"Some weird, Kool Aid-tasting shot. I don't really know what it was, but it was something."
-- was passed around at the League of Pissed-Off Voters ' party at El Rio  last night right after Obama's acceptance speech. Generally speaking, this was not the bar to spend last night hashing out the district races and local ballot measures (though the back patio housed its fair share of politicos weary of the election trail.) This was where you went to celebrate, wholeheartedly, the next four years of President Barack "we actually like that his middle name is Hussein" Obama, and the trouncing of those who would seek political office by qualifying and diminishing the atrocity of rape. Seeeee ya Todd Akin and Richard Mourdock.
This was not 2008, of course. Biking to the bar through the Mission at 9pm, there was nowhere near the number of rowdies that had flooded the blocks only recently for the Giants' World Series win. Obama has split quite a bit of his political capital over the last four years, of course, invading people, imprisoning people, stealing our medical marijuana.
"I can, like, jump in the air for you!" said a curly-haired cohort when I told her I was taking celebration shots for the Guardian. "I'd be happy to do that!" We never quite got around to the staged exuberance, but I dug her game enthusiasm.
For last night's El Rio denizens -- which included sex workers, legislative aides, community radio hosts, the League of Pissed Voters (who has hosted the election night party here for a few years running), and off-duty drag queens -- it was either this halway-exciting victory or withering away under the social policies of a backwards Mormon who can't stop talking about winter sports and would like to ignore the fact that half the people who were smashed into the Mission dive existed. A lot of these folks travel, so they were pleased that they could continue to leave the country with their head held high. They cooed in mock sympathy when Obama mentioned, kindly, the drive of his opponents.

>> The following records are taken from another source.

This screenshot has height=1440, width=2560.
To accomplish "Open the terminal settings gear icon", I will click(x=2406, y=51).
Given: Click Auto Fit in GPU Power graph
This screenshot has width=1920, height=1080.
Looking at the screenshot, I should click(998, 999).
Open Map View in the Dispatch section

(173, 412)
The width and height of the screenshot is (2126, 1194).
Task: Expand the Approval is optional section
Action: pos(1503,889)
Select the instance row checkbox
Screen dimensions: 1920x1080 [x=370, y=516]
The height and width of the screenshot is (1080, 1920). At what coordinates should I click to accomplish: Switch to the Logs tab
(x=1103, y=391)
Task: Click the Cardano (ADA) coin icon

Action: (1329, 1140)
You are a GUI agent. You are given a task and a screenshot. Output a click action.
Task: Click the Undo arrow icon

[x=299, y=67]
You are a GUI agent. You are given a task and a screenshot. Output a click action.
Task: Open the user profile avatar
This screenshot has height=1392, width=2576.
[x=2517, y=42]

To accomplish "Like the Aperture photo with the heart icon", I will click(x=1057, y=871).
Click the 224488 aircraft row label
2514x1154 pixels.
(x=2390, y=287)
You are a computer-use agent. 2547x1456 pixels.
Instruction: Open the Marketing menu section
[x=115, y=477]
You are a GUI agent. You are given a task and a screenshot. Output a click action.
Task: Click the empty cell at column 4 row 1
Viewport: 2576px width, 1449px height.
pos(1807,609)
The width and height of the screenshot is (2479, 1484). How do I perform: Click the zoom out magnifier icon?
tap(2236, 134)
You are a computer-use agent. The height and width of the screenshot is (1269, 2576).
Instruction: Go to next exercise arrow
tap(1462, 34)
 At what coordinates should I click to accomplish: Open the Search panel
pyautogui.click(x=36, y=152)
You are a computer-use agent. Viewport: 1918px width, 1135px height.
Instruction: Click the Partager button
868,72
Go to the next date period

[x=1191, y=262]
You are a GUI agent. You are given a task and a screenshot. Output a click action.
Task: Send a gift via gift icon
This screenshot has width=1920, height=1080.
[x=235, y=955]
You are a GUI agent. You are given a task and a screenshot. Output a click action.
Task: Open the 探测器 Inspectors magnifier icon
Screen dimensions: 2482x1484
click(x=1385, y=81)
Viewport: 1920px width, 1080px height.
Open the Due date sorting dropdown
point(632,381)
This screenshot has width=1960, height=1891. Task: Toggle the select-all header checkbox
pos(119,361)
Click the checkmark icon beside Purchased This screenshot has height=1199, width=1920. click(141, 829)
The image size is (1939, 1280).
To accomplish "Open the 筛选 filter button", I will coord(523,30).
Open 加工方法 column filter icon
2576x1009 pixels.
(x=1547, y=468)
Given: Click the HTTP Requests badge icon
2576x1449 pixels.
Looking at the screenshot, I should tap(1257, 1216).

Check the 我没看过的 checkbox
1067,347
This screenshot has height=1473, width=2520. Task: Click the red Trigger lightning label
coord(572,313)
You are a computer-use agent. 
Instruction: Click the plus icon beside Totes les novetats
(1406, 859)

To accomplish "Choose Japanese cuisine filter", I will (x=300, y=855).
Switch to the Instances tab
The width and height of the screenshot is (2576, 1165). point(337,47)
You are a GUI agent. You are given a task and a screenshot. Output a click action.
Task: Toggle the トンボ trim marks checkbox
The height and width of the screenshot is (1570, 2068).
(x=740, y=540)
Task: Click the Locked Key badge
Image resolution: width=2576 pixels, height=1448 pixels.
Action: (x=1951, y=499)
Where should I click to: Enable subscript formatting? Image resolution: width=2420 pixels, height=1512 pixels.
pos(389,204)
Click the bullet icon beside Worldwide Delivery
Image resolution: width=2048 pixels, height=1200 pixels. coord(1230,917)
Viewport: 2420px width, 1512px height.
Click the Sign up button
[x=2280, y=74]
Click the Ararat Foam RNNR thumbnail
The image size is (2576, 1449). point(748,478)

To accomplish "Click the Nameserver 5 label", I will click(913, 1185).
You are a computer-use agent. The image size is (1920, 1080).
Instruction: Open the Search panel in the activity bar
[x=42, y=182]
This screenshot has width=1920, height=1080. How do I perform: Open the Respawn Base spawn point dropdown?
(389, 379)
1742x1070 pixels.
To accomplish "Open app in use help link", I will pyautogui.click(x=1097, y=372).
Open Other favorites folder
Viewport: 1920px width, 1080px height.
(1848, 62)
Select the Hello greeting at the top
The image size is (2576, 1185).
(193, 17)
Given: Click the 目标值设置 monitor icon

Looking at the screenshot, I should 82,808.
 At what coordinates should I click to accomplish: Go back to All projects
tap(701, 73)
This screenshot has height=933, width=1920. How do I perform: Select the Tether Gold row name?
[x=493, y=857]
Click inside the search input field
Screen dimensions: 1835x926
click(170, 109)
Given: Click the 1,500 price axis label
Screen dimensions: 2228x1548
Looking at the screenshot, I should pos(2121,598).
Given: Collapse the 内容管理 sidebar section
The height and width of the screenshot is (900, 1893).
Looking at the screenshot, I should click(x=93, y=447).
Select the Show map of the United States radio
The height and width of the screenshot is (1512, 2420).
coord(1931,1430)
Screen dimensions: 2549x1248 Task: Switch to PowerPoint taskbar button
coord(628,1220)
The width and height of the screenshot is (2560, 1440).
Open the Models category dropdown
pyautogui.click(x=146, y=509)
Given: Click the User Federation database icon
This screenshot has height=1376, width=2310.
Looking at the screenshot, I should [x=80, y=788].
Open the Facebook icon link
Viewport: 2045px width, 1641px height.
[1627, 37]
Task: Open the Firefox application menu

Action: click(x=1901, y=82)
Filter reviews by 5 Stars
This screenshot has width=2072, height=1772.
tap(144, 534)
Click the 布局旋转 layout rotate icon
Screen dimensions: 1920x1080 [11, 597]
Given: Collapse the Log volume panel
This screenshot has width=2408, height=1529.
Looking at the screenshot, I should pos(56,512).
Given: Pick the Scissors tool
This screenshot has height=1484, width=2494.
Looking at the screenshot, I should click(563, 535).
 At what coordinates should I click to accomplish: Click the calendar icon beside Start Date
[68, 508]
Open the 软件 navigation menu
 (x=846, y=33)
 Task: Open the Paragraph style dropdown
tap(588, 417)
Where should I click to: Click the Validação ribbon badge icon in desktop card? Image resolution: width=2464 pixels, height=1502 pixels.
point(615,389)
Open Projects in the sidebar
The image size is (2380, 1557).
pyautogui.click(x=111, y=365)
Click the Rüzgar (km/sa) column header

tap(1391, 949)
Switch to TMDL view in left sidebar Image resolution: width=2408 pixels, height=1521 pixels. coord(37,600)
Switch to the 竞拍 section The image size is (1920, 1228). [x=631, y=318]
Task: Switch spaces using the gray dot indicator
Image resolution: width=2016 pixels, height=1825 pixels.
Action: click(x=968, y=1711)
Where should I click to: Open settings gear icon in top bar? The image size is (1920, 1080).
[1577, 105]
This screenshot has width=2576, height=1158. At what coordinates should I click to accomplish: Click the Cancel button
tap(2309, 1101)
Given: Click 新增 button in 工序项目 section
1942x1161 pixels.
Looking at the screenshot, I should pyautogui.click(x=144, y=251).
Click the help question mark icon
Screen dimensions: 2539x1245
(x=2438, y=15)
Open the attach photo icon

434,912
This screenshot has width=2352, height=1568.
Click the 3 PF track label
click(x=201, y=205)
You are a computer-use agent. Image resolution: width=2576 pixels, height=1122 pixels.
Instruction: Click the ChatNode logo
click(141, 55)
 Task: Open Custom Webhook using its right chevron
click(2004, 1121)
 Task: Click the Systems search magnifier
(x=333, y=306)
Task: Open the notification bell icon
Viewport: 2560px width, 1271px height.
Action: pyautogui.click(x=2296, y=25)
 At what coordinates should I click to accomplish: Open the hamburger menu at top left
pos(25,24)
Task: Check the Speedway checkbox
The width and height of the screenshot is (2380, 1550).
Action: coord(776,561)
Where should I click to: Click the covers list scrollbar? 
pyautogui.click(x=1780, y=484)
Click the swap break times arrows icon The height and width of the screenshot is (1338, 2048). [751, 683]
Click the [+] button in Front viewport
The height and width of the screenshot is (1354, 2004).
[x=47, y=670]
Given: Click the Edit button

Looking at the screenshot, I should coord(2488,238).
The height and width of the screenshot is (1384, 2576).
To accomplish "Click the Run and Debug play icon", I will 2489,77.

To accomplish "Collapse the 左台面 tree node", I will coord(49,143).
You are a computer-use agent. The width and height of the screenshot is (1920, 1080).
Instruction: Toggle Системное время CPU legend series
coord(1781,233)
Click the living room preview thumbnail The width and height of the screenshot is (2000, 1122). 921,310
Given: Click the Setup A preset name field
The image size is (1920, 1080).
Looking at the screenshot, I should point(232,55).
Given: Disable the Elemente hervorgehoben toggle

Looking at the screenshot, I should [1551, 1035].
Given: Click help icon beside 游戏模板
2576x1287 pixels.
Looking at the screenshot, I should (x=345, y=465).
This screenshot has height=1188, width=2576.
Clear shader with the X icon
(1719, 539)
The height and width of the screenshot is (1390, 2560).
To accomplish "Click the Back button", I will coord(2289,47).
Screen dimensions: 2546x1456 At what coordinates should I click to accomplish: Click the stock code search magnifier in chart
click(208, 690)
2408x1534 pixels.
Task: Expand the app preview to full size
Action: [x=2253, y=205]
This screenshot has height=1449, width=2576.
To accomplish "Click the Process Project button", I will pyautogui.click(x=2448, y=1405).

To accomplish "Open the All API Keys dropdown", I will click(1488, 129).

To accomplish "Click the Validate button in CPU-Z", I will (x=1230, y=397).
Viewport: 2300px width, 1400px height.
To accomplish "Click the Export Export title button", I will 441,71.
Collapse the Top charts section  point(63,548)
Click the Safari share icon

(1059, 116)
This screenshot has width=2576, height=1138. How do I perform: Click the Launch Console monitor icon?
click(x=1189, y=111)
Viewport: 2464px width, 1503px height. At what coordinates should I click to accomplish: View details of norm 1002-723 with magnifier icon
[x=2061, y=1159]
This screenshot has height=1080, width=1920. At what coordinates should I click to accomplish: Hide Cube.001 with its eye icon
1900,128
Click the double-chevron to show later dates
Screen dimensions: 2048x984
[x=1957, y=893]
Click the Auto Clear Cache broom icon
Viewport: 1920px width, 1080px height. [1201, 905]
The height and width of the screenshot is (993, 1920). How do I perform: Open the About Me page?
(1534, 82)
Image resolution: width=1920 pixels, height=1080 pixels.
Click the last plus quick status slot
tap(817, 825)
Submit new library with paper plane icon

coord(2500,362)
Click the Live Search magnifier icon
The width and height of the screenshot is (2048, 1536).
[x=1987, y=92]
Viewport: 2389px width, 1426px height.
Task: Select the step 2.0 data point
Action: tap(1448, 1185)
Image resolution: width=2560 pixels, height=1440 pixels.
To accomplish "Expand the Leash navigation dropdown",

"I can't see much difference between this crowd and the Giants crowd," said a woman on a stool next to me who must have been in her seventies. She had filtered in just before Obama's acceptance speech with some supporters of unsuccessful D5 candidate John Rizzo.
I had to admit, as I watched the capacity-crowd punters inside the bar explode in cheers when that confetti windstorm engulfed the Obama and Biden families after Barack's well-paced, perfectly acceptable acceptance speech -- these were the same people I'd been celebrating Posey and Scutaro with the Sunday before last. There wasn't a local returns-scanning political junkie in sight. Or at least one that didn't drop their cellphone in the cheer that followed after El Rio owner Dawn Huston announcement of the free shots of mysterious sweetness.
But they were my neighbors. And you don't always get free shots at El Rio.